And the working condition coordinate point module 12 is used for substituting the rotating speed and the load of the engine under each working condition into the rectangular coordinate system so as to obtain a plurality of working condition coordinate points.

And the relation table module 13 is used for establishing a relation table, and the relation table is used for indicating the optimal exhaust temperature corresponding to each working condition coordinate point.

And the measuring module 2 is used for measuring the actual rotating speed, the actual load and the actual exhaust temperature of the valve guide pipe of the engine under the actual working condition.

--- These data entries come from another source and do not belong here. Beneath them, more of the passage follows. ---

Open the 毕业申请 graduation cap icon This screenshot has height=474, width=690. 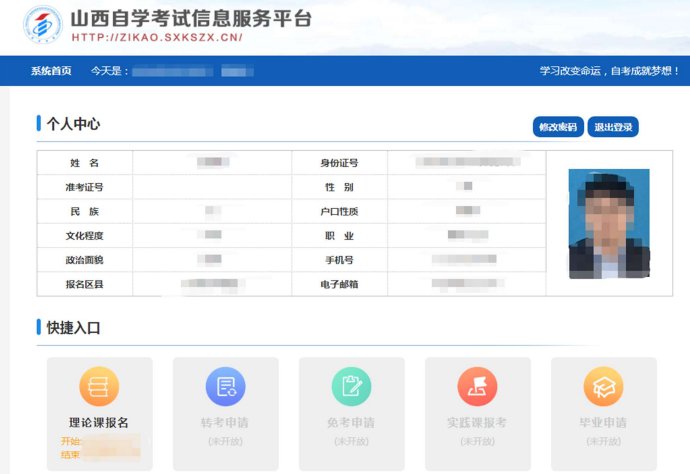point(603,386)
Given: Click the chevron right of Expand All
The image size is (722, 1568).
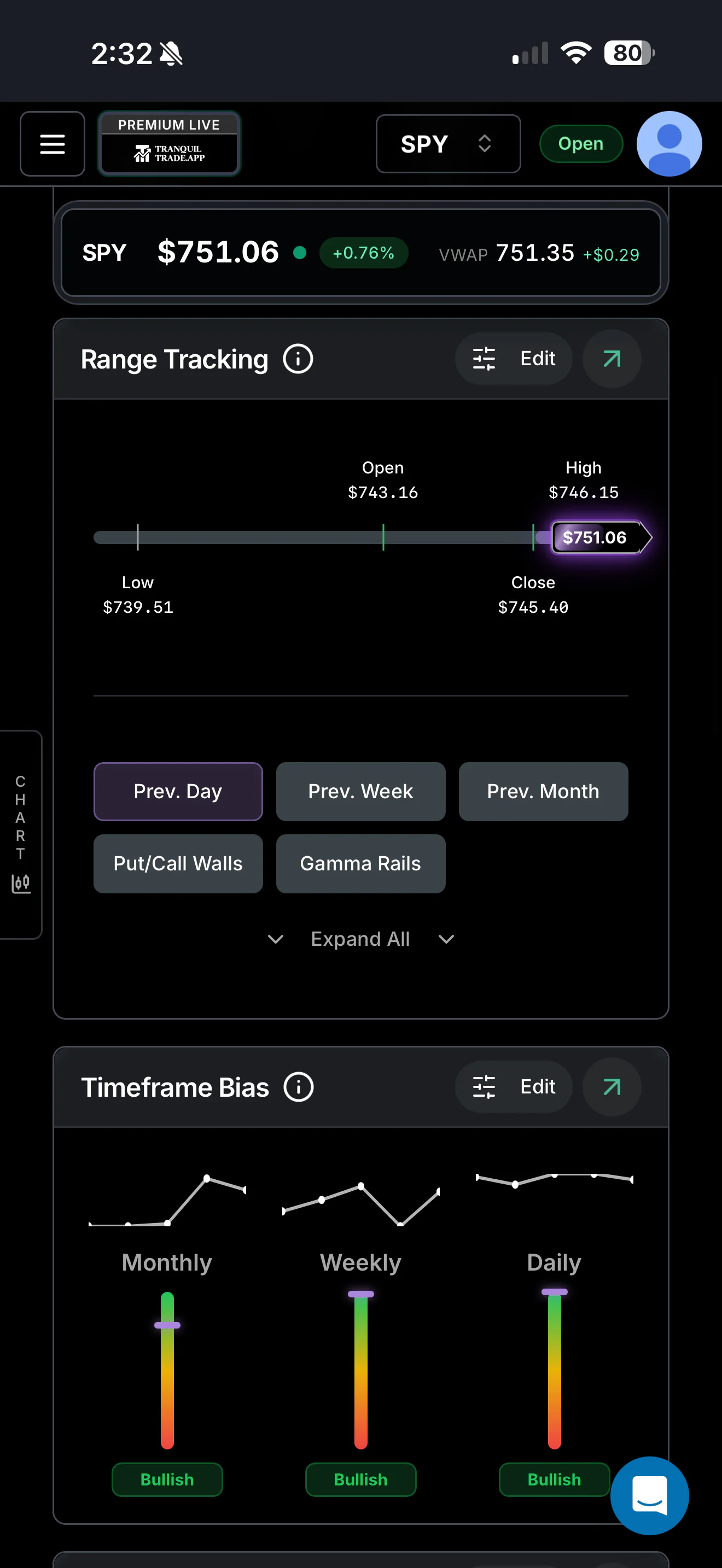Looking at the screenshot, I should [446, 939].
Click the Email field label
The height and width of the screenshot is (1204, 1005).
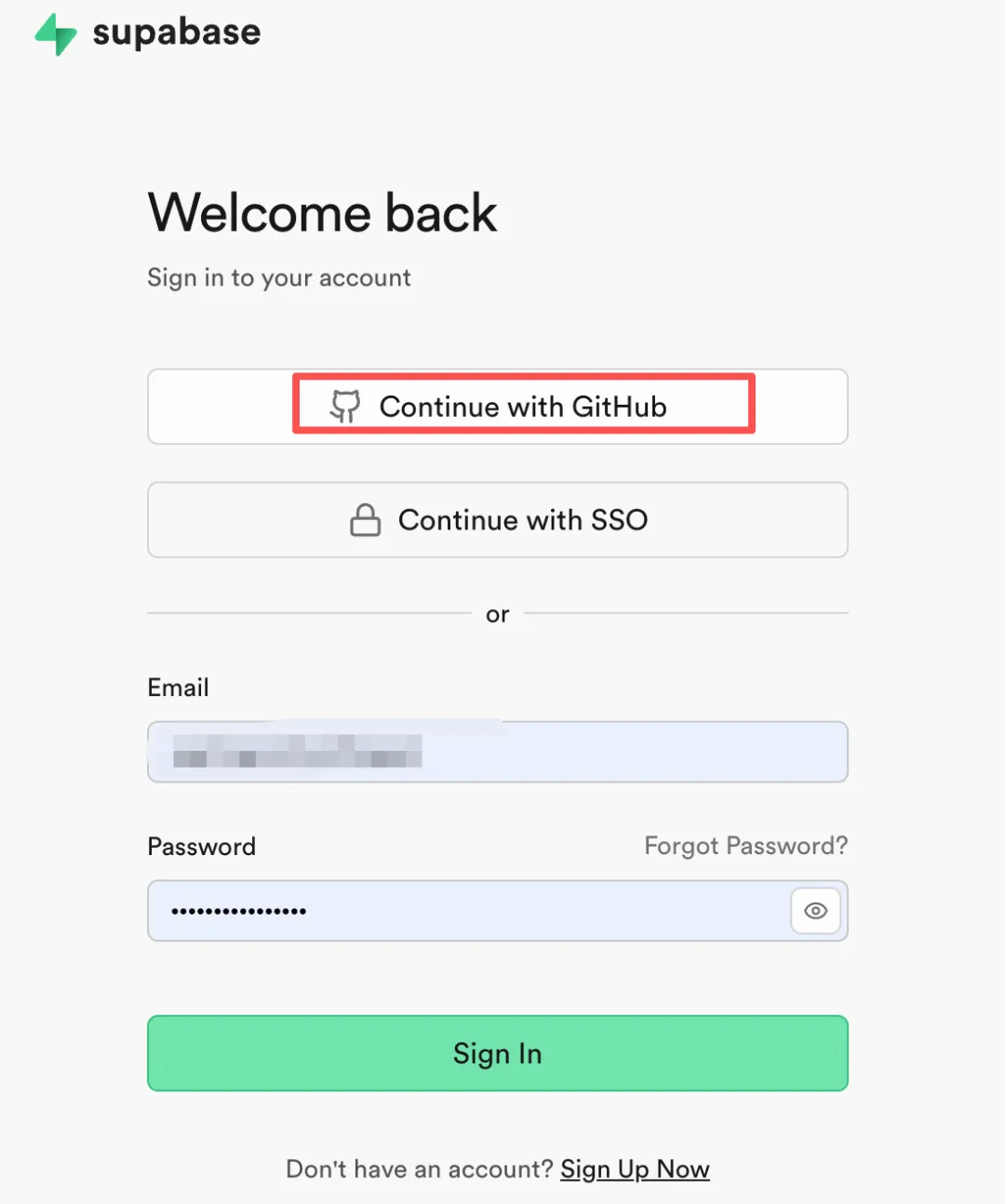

The optimal exhaust temperature determining module 3 is used for determining the optimal exhaust temperature corresponding to the actual working condition by referring to the rotating speed, the load and the optimal exhaust temperature of the valve guide pipe of the engine under various working conditions according to the actual rotating speed and the actual load of the engine;

alternatively, the optimum exhaust temperature determination module 3 includes:

and the actual working condition coordinate point determining module 31 is configured to substitute the actual rotation speed and the actual load of the engine into the rectangular coordinate system to obtain a working condition coordinate point corresponding to the actual working condition.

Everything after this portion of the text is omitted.